Task requirements :: State how many lines below hold the word "date". Give that number and no other text.

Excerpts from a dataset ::
▶

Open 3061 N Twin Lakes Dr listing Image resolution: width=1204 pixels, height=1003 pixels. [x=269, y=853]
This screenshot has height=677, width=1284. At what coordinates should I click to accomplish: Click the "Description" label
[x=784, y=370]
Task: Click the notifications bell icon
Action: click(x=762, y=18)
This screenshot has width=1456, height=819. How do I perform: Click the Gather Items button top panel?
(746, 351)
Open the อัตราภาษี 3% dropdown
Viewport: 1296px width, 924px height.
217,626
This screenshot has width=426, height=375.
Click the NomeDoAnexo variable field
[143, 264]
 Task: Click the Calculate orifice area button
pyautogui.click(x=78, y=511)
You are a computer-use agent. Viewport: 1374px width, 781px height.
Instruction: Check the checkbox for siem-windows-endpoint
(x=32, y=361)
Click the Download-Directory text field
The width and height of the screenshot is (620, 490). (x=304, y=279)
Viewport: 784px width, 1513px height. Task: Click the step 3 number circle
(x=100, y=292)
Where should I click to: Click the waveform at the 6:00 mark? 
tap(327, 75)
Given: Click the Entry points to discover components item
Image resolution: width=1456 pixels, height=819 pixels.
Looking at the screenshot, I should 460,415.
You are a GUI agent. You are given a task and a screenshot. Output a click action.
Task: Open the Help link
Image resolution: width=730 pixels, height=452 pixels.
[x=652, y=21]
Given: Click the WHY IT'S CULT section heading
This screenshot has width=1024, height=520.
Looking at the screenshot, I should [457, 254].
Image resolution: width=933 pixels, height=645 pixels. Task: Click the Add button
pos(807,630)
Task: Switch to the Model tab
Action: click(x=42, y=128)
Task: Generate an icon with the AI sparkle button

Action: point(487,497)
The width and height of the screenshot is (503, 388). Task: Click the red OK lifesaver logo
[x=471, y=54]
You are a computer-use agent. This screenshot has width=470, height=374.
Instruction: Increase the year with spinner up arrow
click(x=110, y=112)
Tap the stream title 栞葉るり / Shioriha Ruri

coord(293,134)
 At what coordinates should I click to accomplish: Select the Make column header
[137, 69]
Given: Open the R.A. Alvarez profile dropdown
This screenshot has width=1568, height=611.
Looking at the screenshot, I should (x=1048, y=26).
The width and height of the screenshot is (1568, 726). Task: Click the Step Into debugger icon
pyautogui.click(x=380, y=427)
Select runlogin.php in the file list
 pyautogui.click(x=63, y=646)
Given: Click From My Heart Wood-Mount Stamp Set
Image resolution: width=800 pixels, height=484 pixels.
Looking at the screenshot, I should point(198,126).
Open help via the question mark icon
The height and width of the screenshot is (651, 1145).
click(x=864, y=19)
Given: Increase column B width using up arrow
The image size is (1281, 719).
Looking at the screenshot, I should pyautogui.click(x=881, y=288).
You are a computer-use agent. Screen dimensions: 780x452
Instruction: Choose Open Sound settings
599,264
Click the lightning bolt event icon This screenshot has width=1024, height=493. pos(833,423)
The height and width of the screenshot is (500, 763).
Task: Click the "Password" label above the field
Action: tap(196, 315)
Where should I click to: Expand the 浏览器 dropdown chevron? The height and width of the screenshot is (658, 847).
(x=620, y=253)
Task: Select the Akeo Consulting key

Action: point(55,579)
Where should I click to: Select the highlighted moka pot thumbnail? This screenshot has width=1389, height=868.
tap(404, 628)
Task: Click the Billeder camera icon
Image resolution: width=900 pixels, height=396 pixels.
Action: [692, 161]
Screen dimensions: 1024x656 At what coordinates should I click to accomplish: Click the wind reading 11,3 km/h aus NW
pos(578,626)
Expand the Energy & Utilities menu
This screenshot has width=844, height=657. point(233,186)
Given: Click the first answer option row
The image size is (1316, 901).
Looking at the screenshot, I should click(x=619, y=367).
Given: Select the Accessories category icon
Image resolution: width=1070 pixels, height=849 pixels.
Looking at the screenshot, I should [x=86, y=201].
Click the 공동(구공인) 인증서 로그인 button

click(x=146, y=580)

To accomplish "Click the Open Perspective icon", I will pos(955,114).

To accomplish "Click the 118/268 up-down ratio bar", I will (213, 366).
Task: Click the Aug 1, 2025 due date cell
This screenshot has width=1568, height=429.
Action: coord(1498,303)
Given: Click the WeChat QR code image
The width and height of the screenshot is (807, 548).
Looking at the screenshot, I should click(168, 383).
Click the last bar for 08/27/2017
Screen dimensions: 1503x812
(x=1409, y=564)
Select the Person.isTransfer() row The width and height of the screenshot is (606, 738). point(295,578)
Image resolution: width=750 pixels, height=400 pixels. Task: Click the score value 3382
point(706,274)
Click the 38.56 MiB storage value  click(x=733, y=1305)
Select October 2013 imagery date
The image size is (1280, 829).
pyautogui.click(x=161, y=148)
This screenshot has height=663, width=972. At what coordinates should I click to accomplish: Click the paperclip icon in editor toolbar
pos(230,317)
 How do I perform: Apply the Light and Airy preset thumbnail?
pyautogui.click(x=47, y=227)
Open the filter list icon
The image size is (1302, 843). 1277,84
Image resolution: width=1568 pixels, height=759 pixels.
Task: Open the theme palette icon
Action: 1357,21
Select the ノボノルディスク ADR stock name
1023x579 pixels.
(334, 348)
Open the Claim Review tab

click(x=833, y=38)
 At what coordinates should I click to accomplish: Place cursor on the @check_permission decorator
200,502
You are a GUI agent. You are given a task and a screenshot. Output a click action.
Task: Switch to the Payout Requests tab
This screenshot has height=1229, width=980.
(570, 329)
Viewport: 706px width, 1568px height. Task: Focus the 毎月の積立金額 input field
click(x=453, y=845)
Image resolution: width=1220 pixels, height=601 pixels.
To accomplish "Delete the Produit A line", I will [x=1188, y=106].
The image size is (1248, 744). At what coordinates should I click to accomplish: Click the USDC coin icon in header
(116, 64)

◀

Answer box :: 2